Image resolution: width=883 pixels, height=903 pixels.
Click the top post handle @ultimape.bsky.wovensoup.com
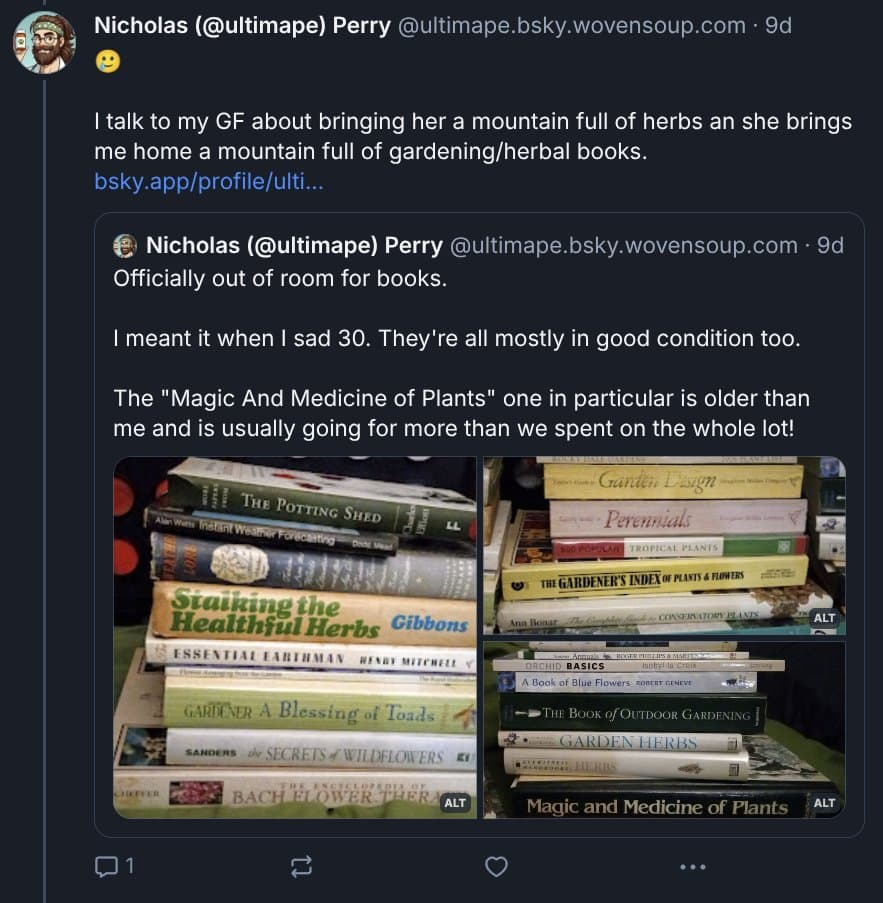click(571, 26)
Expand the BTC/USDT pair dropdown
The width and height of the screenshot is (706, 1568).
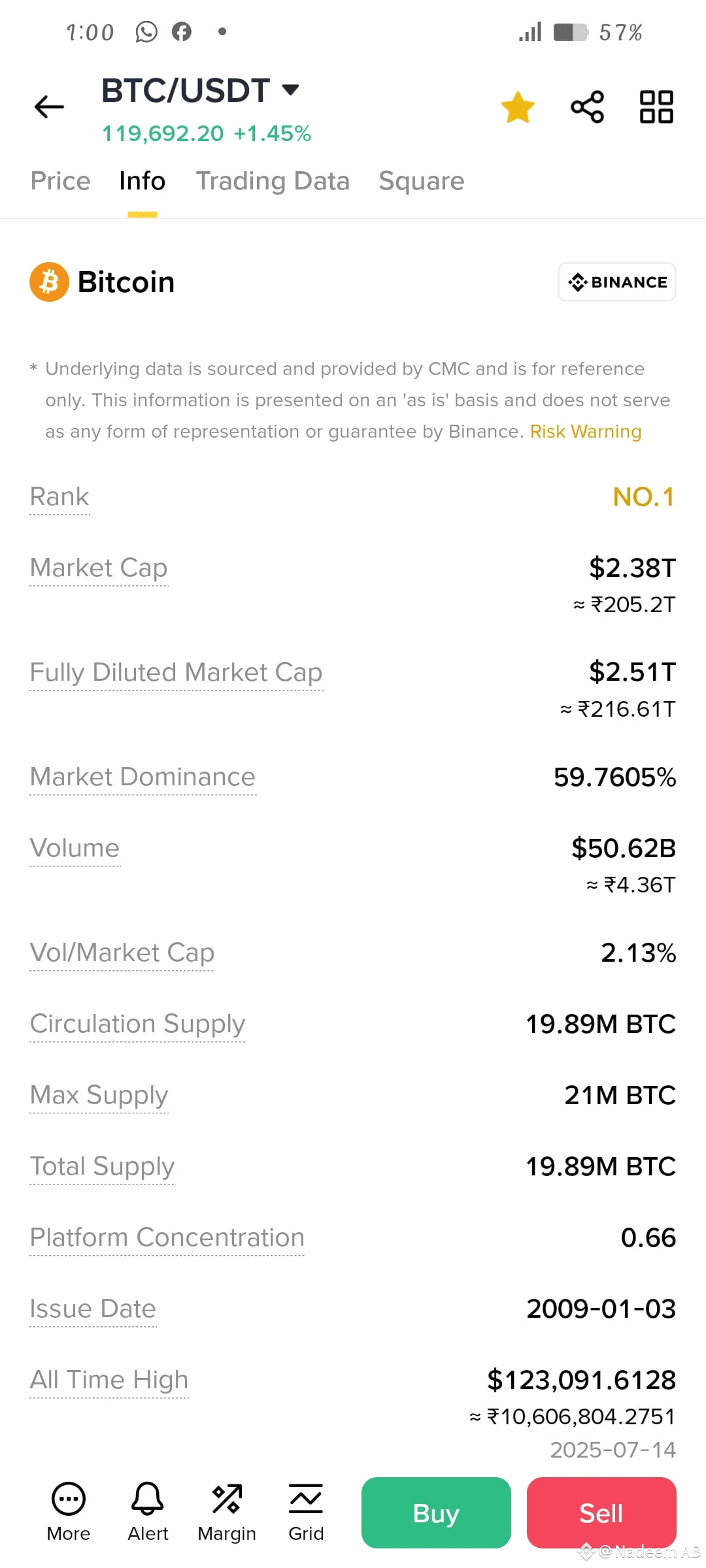tap(290, 90)
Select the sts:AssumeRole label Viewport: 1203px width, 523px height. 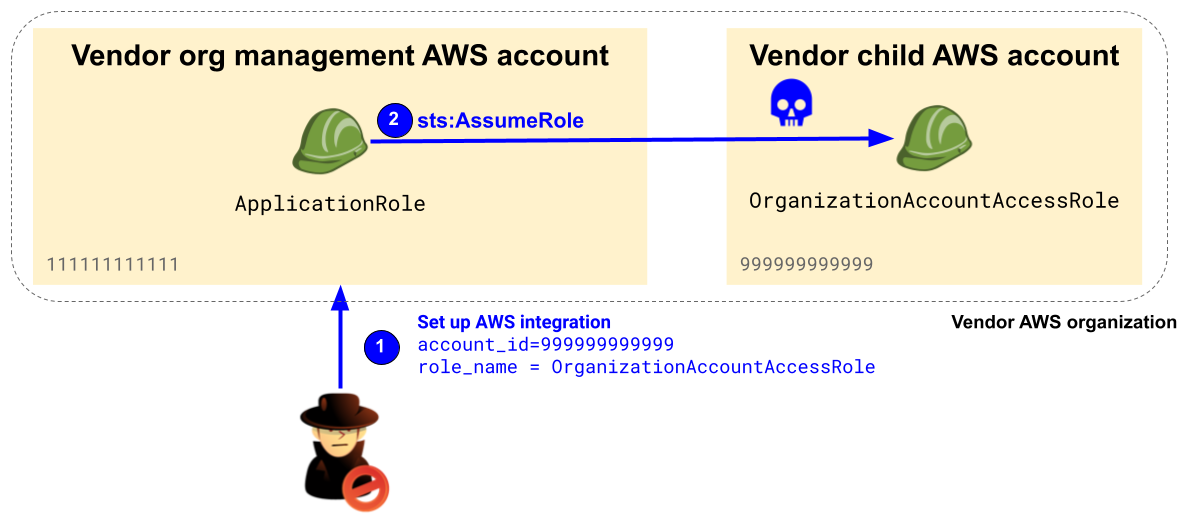tap(500, 121)
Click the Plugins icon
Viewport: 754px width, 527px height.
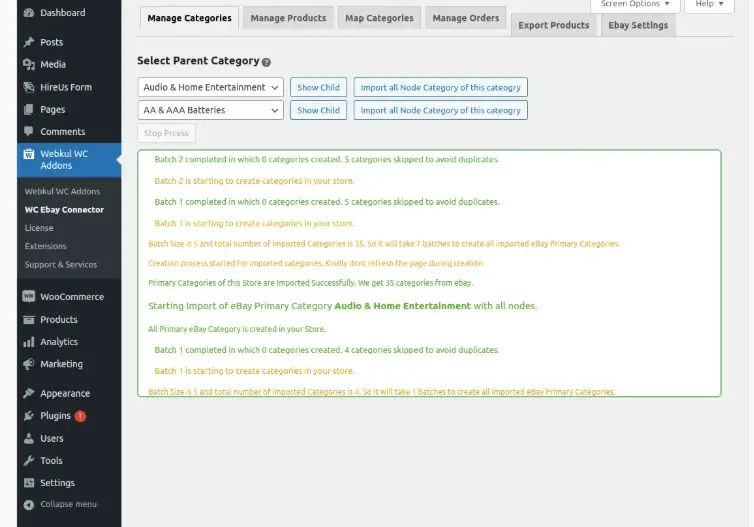29,416
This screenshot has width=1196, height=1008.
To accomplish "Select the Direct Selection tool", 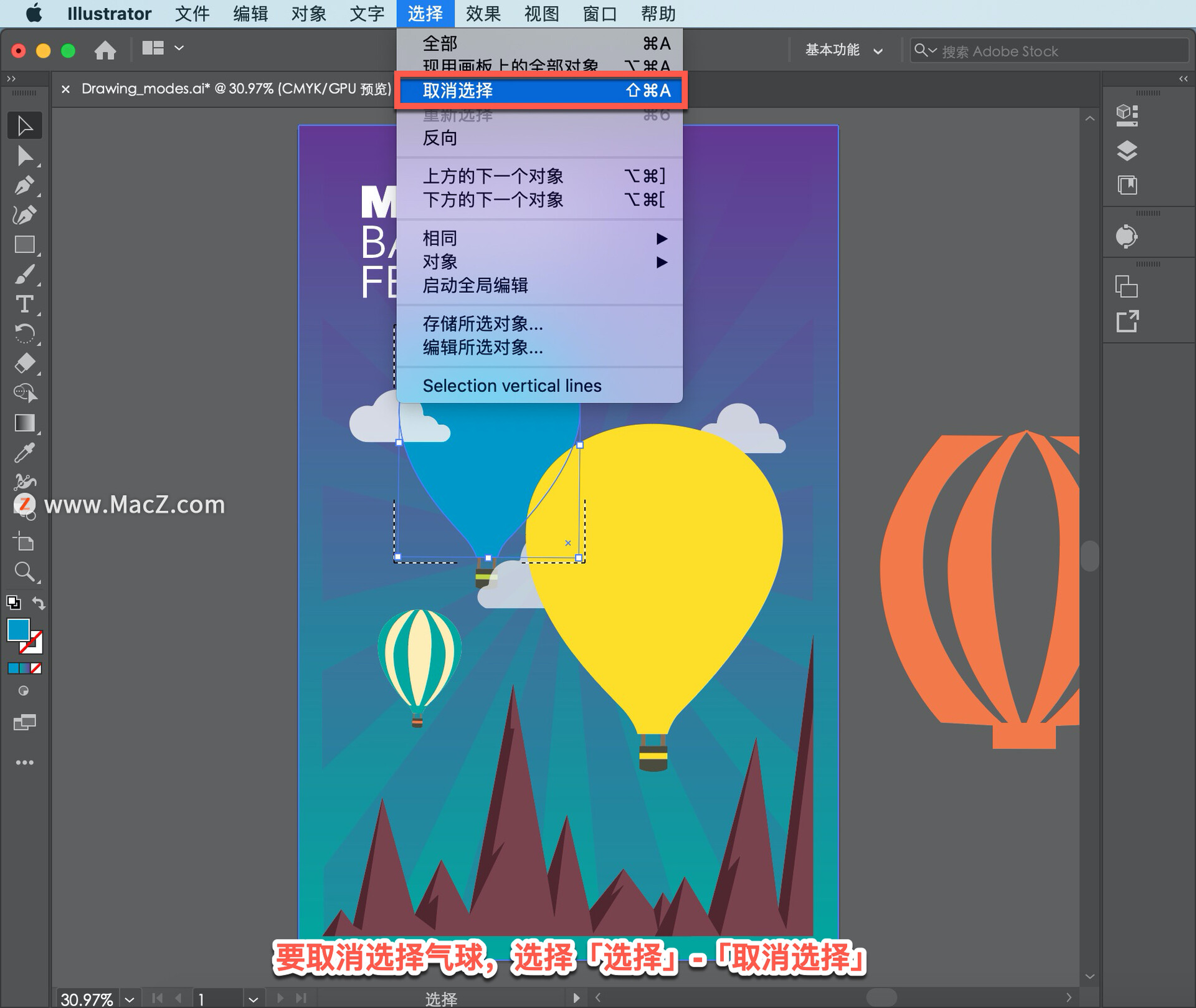I will pyautogui.click(x=25, y=156).
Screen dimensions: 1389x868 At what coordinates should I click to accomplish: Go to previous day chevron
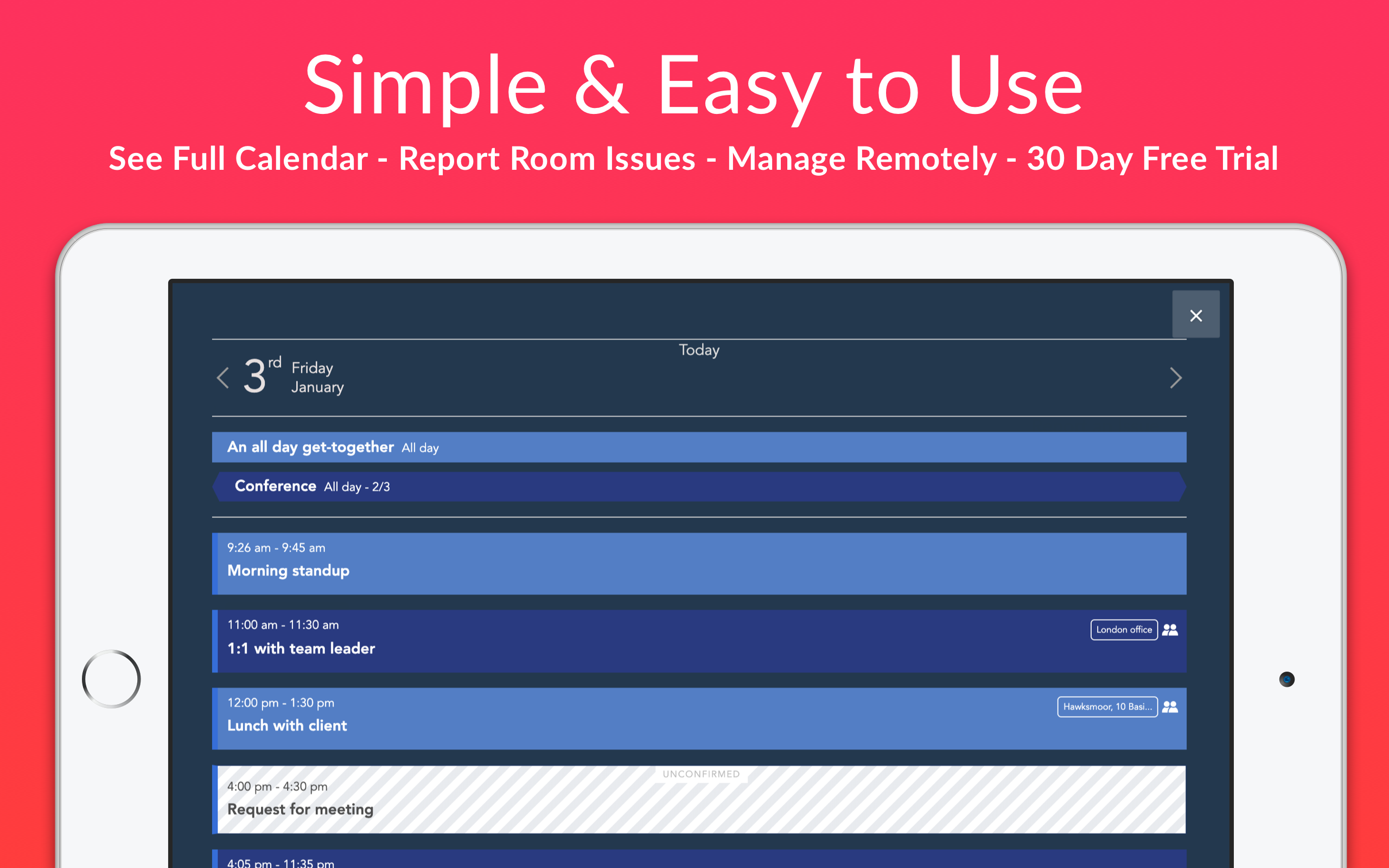[224, 378]
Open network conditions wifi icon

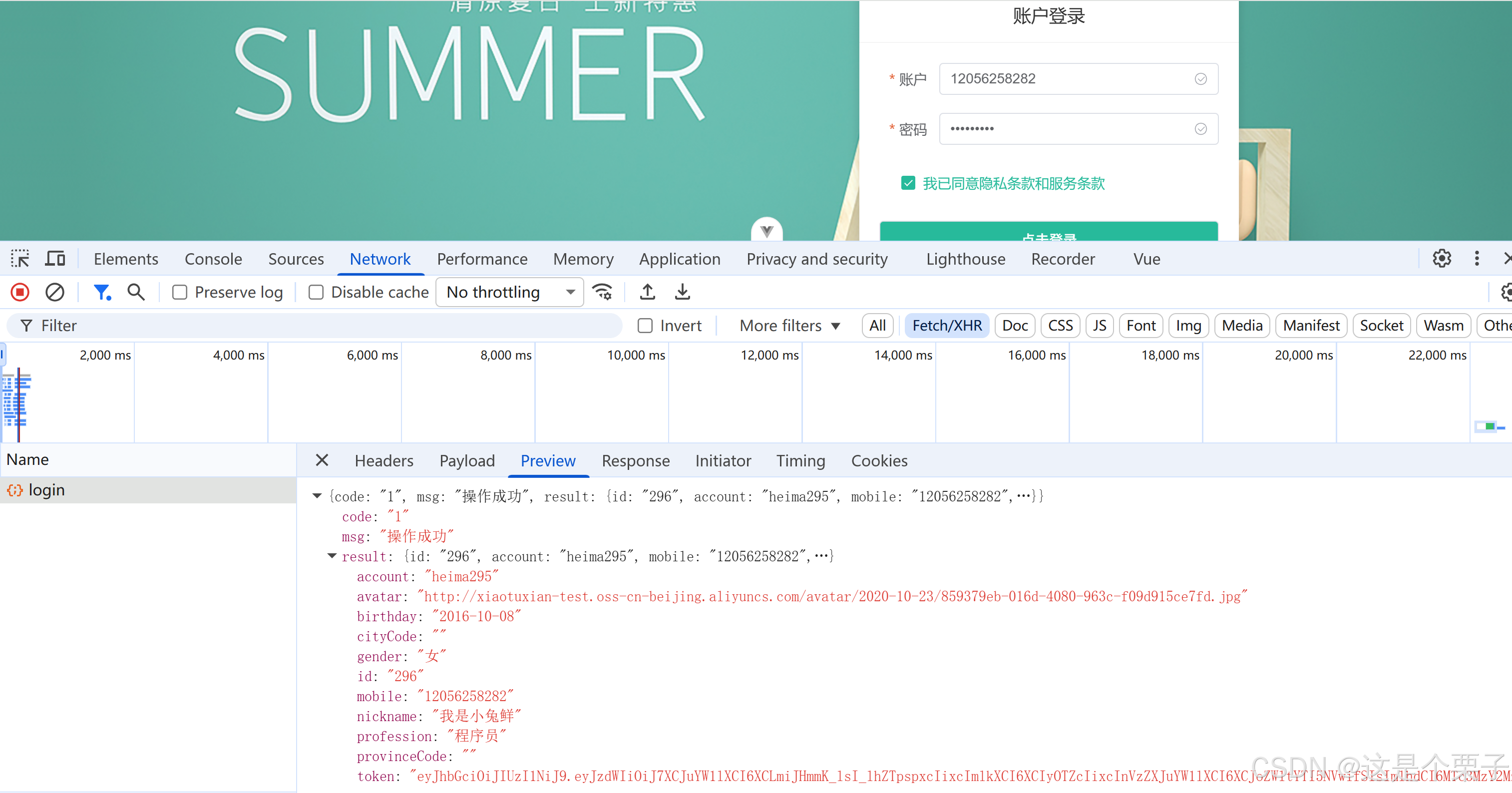(602, 292)
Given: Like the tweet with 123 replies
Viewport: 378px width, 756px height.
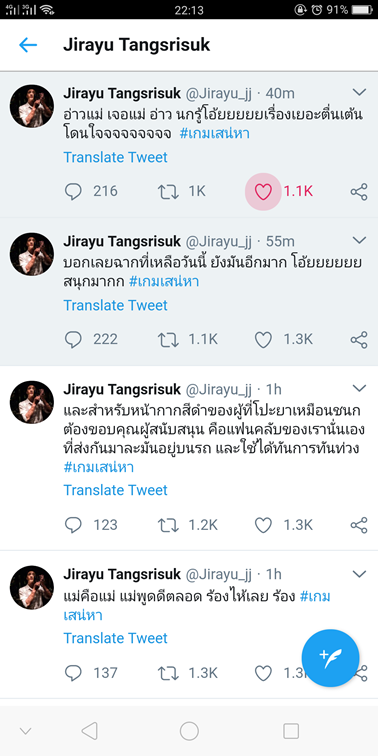Looking at the screenshot, I should click(x=263, y=525).
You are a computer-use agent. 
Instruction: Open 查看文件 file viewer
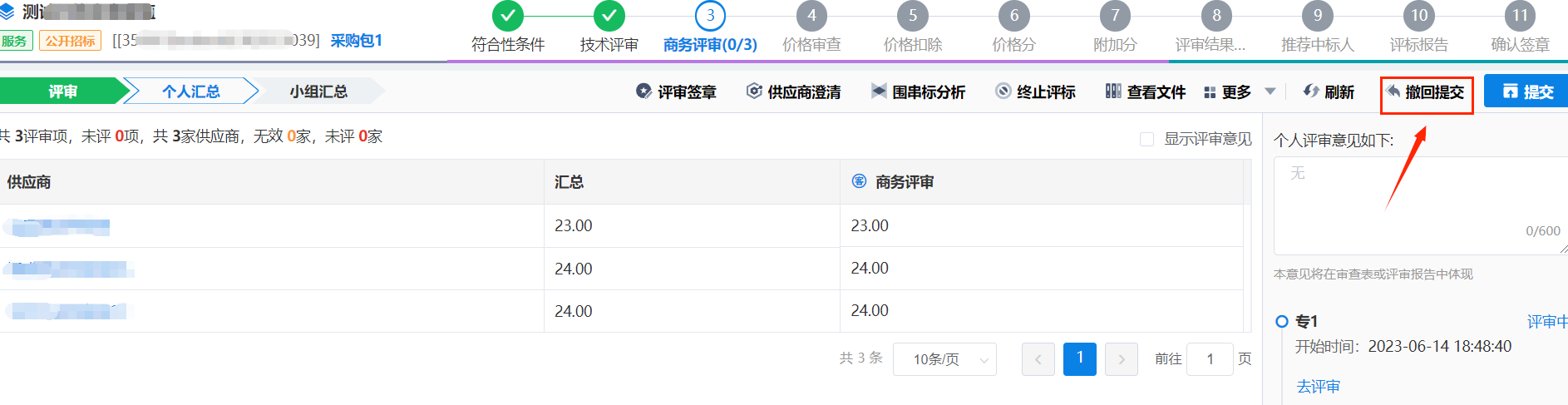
====
TASK INSTRUCTIONS: Can you recast the rows in the stretch from the line containing "Screen dimensions: 1389x868" through the line containing "Looking at the" as a two-column CSV with the header instruction,response, with one CSV line per row? Quote every field, turn line breaks into spaces, and leave the pictures out.

THE RESULT:
instruction,response
"Screen dimensions: 1389x868 At what coordinates should I click to accomplish: Go to previous day chevron","[224, 378]"
"Open network conditions wifi icon","(602, 292)"
"Given: Like the tweet with 123 replies Viewport: 378px width, 756px height.","Looking at the screenshot, I should click(x=263, y=525)."